> **WORK INSTRUCTIONS**
Locate, in the data below, the line that contains "Task: Collapse the meta tree node chevron" and the line that contains "has height=529, width=1568."; reproduce exactly those two lines and every line between them, nothing more.

▼

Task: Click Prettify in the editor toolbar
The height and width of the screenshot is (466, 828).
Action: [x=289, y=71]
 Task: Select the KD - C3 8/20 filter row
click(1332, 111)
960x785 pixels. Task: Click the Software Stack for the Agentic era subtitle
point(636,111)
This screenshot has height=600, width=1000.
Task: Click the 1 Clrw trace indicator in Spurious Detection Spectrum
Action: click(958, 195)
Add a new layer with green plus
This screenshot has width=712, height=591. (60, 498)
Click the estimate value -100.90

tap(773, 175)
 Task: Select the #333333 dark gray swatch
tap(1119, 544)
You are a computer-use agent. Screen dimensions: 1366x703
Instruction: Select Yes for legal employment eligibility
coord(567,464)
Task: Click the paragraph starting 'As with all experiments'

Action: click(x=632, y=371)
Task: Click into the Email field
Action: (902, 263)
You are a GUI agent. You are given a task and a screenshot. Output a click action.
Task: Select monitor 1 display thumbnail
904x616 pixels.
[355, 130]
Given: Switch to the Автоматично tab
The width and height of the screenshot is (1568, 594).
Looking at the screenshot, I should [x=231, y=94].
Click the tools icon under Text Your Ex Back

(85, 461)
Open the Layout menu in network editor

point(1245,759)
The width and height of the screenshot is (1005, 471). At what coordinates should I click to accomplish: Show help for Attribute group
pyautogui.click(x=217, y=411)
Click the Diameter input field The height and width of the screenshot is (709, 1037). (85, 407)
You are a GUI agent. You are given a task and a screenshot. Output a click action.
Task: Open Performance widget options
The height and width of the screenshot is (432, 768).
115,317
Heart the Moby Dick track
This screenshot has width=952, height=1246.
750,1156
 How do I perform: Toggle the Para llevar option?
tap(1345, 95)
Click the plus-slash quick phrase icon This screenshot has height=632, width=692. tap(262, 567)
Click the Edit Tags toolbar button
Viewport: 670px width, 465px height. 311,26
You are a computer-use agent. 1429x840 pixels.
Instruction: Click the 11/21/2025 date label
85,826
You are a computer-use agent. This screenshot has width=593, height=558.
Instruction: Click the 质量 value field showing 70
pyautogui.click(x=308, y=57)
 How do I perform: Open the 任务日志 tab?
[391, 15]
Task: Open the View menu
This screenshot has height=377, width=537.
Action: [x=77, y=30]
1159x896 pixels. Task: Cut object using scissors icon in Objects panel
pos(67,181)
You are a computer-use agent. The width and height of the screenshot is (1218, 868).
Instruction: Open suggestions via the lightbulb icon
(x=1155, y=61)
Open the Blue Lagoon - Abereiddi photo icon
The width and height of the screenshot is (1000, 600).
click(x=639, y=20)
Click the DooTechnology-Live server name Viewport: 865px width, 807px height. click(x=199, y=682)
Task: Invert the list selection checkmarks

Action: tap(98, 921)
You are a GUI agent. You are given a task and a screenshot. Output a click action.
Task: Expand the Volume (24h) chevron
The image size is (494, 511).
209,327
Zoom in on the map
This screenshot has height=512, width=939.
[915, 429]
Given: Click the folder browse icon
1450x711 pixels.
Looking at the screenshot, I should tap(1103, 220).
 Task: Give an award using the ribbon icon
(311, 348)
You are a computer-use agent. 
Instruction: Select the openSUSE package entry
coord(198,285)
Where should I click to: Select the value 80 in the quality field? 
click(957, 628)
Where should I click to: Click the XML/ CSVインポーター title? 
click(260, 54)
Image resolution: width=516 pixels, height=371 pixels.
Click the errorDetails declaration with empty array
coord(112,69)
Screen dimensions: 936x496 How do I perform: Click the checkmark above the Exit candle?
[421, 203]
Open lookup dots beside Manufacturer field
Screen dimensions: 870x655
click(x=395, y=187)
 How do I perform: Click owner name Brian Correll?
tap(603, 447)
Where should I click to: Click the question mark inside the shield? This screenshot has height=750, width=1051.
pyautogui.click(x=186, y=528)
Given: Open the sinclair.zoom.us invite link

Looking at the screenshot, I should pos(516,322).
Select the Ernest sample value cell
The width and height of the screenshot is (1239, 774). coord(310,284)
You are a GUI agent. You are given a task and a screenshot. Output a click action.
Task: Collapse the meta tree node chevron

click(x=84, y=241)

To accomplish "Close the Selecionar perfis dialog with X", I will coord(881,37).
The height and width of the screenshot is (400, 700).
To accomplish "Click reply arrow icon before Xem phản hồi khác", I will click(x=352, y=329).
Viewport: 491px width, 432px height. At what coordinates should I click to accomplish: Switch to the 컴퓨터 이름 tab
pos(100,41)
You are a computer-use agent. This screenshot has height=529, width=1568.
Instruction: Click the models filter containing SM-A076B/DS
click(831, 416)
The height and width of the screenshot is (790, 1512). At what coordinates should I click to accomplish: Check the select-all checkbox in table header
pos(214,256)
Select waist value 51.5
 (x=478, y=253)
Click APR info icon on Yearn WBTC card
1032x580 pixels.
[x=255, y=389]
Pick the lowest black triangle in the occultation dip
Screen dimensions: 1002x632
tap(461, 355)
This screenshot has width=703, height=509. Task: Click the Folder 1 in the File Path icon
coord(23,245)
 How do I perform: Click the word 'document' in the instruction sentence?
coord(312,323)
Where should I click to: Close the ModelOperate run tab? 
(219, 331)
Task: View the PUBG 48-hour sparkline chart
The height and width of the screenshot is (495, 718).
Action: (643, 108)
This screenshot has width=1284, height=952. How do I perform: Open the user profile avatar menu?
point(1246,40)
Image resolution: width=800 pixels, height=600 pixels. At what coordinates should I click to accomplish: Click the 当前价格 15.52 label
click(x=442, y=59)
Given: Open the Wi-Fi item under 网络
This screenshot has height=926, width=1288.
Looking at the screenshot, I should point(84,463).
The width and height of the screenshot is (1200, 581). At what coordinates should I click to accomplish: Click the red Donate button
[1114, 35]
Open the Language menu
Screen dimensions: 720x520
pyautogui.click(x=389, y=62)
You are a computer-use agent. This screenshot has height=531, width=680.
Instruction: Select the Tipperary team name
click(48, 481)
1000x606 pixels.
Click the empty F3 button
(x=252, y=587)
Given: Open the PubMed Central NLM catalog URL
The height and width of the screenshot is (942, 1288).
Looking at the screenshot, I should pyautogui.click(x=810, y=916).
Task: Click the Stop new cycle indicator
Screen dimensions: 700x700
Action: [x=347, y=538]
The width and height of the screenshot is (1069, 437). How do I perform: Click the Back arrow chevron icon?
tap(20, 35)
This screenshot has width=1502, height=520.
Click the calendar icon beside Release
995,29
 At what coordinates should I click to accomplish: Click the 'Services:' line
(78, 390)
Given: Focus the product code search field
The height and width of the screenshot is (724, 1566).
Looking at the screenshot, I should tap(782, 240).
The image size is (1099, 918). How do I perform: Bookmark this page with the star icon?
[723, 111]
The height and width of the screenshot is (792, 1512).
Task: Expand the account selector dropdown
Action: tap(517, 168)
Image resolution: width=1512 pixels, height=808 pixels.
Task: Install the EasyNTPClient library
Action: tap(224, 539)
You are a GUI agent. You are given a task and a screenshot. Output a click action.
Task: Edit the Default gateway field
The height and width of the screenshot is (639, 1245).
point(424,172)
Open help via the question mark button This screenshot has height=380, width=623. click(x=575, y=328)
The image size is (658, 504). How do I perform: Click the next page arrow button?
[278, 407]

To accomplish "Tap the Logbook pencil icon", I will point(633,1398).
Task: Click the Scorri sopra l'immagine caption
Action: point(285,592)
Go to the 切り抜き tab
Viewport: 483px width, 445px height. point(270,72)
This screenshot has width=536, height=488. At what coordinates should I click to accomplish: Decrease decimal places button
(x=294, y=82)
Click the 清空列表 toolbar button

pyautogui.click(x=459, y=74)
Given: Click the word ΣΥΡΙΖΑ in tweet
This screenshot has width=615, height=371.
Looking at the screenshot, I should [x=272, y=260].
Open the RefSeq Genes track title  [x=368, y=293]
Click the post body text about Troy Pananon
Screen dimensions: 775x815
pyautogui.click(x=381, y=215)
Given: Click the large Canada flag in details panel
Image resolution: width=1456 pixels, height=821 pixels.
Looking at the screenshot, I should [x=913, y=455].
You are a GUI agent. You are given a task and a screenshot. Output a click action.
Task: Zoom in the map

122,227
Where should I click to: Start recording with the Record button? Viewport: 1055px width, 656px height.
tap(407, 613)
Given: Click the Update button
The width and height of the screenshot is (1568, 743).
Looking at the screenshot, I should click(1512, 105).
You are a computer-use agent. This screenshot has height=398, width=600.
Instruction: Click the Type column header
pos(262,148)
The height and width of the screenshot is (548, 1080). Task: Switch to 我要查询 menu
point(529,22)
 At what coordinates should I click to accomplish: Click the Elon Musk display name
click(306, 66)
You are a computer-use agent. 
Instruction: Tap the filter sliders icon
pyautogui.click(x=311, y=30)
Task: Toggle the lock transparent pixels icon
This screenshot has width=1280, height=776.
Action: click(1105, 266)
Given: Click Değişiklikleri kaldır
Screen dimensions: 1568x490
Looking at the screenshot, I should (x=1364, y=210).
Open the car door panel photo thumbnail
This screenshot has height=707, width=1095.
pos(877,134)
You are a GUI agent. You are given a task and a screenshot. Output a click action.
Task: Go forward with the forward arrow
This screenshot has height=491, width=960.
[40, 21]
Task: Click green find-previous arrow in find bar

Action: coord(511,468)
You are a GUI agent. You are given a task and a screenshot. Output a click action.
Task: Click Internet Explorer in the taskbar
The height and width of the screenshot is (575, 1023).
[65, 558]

▲

> **RESULT FOR THIS EXERCISE**
Task: Collapse the meta tree node chevron

click(x=84, y=241)

To accomplish "Close the Selecionar perfis dialog with X", I will coord(881,37).
The height and width of the screenshot is (400, 700).
To accomplish "Click reply arrow icon before Xem phản hồi khác", I will click(x=352, y=329).
Viewport: 491px width, 432px height. At what coordinates should I click to accomplish: Switch to the 컴퓨터 이름 tab
pos(100,41)
You are a computer-use agent. This screenshot has height=529, width=1568.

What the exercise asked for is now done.